Dr. Bower noted that there are important characteristics for the Morph system. Functional surface materials must provide toughness, color changing capabilities and transparency. The materials must be compliant and stretchable, with the electronics likely utilizing zinc oxide or carbon nanotubes. The Morph also requires integrated sensors, energy efficient computing, an energy solution (most likely a flexible battery that offers faster charging times), and integration and customization through roll-to-roll processing.

“Nanotechnology enables stretchable, transformable structures,” Dr. Bower noted.
Dr. Marc Vermeersch, head of department solar and new energies at TOTAL S.A. - Gas & Power, focused on energy, particularly the partnership between Konarka, an organic photovoltaic (OPV) specialist, and Total, which owns 24 percent of Konarka.

“OPV is a very young technology, and it is a major disruptive innovation for this decade,” Vermeersch noted. “The main issues for OPV are lifetime and efficiency. To me, it is a very flexible technology, can be colored or transparent, it is flexible and lightweight and adapted to shapes and sizes. There is an abundant supply of raw materials, and has the potential for mass fabrication at low cost and efficiency.”

Dr. Kenneth McGuire, principal scientist, Procter & Gamble, looked at PE from the perspective of a huge consumer products goods company, noting that the company has 24 billion dollar brands and15 half-billion brands, and had sales totaling $79 billion in 2009. He sees potential for PE to revolutionize products and marketing.

“The consumer is our boss,” Dr. McGuire said. “PE can revolutionize new products we don’t even know we need today. The question is what kind of value PE can provide that cannot be achieved any other way, whether it is due to flexibility or form factor.”

Dr. McGuire did add that cost is an issue, noting that Tide labels cost seven/tenths of a cent, and P&G ships a million bottles daily. Service will also be a critical component: “Help integrating these technologies will be a requirement of success,” he added.
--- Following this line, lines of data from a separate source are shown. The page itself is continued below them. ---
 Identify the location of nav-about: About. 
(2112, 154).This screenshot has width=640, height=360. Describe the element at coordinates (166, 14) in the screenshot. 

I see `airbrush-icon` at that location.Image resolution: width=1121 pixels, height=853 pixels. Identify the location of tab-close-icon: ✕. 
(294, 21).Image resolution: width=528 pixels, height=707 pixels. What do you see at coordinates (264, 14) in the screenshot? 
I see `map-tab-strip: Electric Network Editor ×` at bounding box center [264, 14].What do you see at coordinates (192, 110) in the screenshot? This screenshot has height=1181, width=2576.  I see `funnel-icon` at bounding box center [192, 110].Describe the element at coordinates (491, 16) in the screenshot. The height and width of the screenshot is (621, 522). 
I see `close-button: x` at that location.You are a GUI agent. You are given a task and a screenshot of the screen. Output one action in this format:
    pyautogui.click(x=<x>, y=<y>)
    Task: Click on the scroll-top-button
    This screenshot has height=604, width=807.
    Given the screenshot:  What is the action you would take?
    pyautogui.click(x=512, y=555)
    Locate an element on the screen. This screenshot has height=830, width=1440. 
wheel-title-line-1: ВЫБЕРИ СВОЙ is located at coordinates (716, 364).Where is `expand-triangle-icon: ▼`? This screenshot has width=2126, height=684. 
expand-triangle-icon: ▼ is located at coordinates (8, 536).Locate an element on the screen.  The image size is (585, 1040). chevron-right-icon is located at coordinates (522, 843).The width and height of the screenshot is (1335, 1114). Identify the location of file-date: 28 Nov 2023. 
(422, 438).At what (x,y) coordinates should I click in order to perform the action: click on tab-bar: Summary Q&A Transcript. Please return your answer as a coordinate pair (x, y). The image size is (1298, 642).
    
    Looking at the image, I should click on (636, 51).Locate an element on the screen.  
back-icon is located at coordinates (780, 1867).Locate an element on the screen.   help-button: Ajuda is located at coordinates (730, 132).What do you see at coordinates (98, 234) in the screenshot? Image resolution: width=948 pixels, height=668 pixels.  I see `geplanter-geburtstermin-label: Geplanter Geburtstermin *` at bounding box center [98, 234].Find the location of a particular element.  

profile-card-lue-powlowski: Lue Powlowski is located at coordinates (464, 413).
Plastic Logic has received must attention for its Que e-Reader, and Konrad Herre, vice president manufacturing and managing director, Plastic Logic GmbH, located in Dresden, spoke of the company’s goals. “Our target is a paperless briefcase,” he said, discussing the challenges of scaling up production.

PE designers also offered insights into new opportunities. For example, Dr. Kate Stone of Novalia offered a look at some of the concepts they are working on.

Richard Price, vice president product management for Nano ePrint, talked about the new projects underway at his company. “Our initial applications were easy assemblies on polyester, paper and cards, either transparent or integrated into the artwork, lightweight and flexible,” Mr. Price said, adding that future applications include disposable electronics, ubiquitous sensors and flexible displays.

As the conference’s name implied, photovoltaics were an important topic. Daniel Tomlinson, senior associate of business development for Ascent Solar, and Solarion AG CEO Dr. Karsten Otte analyzed the field of CIGS (copper indium gallium (di)selenide), while Dr. Keith Brooks, Dyesol’s managing director, talked about the opportunities that lay ahead for dye-sensitized solar cells (DSSC).

In terms of practical product usage, Mareike Friedrich, sales and marketing manager worldwide at Neuber, discussed how the company has integrated OPC cells created by Konarka into its solar energy-powered handbags.

Displays were also a key aspect, with industry leaders such as Kent Displays Inc. president Joel Domino, Pelikon Limited president Mike Powell and Liquavista project manager Chris Nice among the presenters discussing their experiences in the growing field, and the role that printing can play. “These are all potentially printable processes and components,” Mr. Nice said.

As the conference closed, Raghu Das, IDTechEx’s CEO, said that the interest from end-users signals a strong future for PE.

“There’s a lot more interest from end-users as they explore what the possible applications for PE could be,” Mr. Das said. “We have lots of great technologies and interested end-users. The key is to link these two groups up.”